Reprinted from the The Wenatchee World (Nov 28, 2023)
By Oscar Rodriguez


WATERVILLE — A former employee of the East Wenatchee Water District is suing his employer who he says fired him after nearly 30 years to avoid paying more in insurance premiums for injuries he sustained on the job.

Brian Kniffen has alleged in Douglas County Superior Court that the water district unfairly fired him after an injury in April 2021 and did not work with him to accommodate his injury.

This was not Kniffen’s first injury over the nearly three decades he worked at the water district.
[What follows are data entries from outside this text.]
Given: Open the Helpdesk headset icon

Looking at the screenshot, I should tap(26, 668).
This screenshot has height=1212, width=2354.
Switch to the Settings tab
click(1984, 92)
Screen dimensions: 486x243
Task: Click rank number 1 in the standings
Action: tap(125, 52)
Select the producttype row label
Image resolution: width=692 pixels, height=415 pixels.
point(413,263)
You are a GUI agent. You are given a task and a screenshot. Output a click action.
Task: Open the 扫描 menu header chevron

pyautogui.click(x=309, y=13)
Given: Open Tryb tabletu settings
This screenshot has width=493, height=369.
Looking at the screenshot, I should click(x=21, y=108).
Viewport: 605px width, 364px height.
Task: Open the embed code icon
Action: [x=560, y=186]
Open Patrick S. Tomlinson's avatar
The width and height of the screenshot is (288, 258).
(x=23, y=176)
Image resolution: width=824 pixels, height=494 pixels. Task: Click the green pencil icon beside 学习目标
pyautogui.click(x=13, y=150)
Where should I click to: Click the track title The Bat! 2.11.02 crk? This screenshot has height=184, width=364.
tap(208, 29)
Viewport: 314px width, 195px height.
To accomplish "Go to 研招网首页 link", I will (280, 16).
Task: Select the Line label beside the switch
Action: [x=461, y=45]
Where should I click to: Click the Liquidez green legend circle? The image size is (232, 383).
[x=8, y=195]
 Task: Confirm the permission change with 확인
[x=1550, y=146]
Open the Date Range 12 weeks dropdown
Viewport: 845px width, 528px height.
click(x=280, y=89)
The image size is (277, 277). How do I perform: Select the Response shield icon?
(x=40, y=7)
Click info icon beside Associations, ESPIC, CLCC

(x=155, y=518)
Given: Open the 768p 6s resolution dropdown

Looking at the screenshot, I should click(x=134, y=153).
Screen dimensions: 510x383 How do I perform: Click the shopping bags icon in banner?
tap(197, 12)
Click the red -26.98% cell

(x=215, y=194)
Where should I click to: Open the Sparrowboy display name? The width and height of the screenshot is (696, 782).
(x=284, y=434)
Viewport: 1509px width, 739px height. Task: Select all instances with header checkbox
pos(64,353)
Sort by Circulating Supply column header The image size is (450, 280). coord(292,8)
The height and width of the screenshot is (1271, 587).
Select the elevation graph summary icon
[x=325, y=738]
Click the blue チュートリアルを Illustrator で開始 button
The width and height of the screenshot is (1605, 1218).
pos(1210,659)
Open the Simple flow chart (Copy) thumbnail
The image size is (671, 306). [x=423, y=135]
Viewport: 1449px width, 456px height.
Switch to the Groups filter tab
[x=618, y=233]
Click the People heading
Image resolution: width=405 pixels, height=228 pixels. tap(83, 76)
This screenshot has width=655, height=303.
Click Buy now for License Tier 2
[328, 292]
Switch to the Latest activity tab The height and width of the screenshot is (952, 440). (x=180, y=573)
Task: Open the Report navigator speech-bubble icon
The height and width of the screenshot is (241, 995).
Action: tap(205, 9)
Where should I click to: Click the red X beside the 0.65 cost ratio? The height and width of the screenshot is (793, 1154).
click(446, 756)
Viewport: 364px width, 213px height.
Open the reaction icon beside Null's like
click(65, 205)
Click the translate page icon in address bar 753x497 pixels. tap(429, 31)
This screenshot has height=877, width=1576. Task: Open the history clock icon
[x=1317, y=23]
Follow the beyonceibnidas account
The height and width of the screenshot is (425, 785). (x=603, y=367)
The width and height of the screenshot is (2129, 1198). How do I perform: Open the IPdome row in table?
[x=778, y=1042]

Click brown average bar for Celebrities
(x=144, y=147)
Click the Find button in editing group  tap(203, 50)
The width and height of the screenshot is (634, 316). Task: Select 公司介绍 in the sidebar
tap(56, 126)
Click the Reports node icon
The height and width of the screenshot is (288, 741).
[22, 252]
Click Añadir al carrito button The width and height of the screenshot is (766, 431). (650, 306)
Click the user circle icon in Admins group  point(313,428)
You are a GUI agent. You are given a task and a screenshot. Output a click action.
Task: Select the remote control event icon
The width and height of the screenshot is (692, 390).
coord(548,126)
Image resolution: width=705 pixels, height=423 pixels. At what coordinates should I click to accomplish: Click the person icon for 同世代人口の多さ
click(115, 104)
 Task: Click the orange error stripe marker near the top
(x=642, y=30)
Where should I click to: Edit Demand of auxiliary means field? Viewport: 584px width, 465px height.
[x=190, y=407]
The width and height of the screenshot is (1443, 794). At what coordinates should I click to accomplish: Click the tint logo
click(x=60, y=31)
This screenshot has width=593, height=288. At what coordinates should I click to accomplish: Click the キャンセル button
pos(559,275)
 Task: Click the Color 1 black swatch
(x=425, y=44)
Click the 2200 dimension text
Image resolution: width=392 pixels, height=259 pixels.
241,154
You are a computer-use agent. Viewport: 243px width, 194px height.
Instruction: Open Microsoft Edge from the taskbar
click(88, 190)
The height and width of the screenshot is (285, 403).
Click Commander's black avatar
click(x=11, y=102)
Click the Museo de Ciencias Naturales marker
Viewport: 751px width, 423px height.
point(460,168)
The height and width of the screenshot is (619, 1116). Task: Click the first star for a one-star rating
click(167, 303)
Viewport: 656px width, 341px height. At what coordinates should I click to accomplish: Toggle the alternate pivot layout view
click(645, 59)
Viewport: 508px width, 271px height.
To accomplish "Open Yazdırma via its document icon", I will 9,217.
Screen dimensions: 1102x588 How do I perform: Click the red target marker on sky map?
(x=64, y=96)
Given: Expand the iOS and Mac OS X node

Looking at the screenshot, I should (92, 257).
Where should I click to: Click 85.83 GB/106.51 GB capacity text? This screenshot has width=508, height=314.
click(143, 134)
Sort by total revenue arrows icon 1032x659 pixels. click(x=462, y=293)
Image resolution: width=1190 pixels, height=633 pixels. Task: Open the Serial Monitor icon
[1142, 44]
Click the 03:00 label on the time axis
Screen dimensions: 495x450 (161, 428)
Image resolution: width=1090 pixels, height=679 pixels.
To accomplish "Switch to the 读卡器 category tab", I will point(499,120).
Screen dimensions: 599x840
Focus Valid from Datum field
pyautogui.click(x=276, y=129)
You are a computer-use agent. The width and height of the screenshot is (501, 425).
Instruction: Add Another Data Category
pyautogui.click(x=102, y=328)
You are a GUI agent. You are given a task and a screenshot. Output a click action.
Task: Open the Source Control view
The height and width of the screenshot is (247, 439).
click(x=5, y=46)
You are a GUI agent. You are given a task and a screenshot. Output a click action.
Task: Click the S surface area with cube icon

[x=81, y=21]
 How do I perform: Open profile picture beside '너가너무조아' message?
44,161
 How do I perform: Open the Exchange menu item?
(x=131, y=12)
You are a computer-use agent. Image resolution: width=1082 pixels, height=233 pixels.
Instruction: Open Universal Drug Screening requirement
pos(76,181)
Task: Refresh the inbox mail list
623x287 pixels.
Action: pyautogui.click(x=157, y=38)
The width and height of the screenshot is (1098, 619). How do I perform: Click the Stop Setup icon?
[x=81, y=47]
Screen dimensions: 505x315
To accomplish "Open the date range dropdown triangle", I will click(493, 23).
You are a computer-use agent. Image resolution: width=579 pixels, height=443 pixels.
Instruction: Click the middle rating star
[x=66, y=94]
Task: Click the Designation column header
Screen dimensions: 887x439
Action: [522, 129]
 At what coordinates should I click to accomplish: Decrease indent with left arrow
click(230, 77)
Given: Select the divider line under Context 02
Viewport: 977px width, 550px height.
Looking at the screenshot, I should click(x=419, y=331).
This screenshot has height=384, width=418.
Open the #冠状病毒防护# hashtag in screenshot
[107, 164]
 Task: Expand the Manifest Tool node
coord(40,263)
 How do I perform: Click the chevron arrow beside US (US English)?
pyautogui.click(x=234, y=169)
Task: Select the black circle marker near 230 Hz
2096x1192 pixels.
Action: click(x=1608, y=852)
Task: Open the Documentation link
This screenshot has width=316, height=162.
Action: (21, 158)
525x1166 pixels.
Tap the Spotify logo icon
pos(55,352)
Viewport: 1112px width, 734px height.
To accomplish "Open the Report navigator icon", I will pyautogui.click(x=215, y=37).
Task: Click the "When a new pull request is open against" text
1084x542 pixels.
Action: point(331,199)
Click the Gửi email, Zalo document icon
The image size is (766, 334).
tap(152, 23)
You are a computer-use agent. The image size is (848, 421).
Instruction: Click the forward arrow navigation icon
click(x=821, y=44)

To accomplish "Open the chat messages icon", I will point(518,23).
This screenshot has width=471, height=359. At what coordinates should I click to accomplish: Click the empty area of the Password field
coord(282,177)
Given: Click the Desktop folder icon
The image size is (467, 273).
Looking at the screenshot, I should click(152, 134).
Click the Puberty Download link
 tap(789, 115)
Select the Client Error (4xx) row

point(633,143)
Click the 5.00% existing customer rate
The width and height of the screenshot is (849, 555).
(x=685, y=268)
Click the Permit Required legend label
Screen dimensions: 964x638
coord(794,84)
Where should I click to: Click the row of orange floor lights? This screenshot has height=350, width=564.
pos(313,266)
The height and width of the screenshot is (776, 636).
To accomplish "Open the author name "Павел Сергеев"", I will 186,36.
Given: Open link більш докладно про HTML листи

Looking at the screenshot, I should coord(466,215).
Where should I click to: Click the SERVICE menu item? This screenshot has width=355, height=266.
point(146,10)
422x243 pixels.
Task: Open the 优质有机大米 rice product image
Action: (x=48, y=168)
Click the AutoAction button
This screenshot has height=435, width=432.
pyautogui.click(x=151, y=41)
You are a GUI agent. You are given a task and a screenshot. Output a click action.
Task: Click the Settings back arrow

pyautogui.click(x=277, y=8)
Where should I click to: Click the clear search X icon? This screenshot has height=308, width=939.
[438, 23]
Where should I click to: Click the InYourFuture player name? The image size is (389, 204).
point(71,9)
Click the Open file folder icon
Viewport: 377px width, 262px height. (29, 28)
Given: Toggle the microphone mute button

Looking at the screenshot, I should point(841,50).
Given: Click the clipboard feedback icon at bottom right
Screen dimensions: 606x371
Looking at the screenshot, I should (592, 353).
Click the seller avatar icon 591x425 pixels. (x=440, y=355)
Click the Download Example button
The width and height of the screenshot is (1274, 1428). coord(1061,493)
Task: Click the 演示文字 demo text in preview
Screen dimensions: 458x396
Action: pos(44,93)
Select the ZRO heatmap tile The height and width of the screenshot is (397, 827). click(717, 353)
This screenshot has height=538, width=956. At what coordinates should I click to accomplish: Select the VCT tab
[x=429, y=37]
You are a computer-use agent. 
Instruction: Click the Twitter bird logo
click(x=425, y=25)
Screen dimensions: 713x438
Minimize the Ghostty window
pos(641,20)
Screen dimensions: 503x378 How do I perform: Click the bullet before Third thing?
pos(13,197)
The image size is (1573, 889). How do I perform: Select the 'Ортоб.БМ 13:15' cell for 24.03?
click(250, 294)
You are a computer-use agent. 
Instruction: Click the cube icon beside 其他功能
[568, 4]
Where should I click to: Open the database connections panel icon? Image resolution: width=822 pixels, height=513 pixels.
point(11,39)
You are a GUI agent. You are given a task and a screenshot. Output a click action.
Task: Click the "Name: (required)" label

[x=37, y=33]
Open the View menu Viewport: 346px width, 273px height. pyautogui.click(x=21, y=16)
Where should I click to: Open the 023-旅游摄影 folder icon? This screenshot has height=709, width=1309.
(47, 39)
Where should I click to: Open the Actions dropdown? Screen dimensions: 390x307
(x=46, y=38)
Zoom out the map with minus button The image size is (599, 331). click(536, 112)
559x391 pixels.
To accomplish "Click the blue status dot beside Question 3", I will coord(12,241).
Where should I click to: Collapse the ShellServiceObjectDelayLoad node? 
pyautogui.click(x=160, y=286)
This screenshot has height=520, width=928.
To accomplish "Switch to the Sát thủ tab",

Kniffen filed injury claims while working as a utility field inspector in 2019 and 2020, according to the lawsuit. For example, in June 2021, Kniffen injured his back while twisting a large water valve on a job site.

According to Kniffen’s lawsuit, filed Tuesday, “senior leadership” were worried that Kniffen’s injuries could “jeopardize the district’s bottom-line” in the form of their insurance.

“The payouts for injury and illness claims had surpassed the amount the district contributed through insurance premiums, suggesting that the employer was experiencing a high rate of workplace incidents or that the incidents that did occur were particularly severe or costly,” according to the lawsuit.

Kniffen alleged in the lawsuit that in April 2021 his back injury worsened along with a new injury and requested, per his medical provider, two accommodations: not to manually open valves and not lift more than 50 pounds.

The district accommodated Kniffen’s requests for about seven months, according to the lawsuit.

In June 2021, the district received a written warning from the Washington Association of Water & Sewer Districts insurance risk pool, which was considering ejecting the district because of Kniffen’s history of injury claims. Another email a few months later was sent to the district said that based on Kniffen’s claim history the district’s premium costs would go up for the next three years, according to the lawsuit.

The district fired Kniffen in November 2021, falsely claim(ing) there was available permanent reasonable accommodation to allow him to continue working, the lawsuit said.

It was Kniffen’s right an an employee with a back injury, which could also be defined as a “disability,” to have an “interactive process” in finding an accommodation for his employment.

He claimed in the lawsuit that instead of working with him to find an accomodation, the district “secretly focused on forcing him out while pretending to accommodate him” hoping to minimize the chances of a lawsuit.

Kniffen is looking to recover in court lost wages and other benefits of employment as well as damages for emotional harm and attorney fees.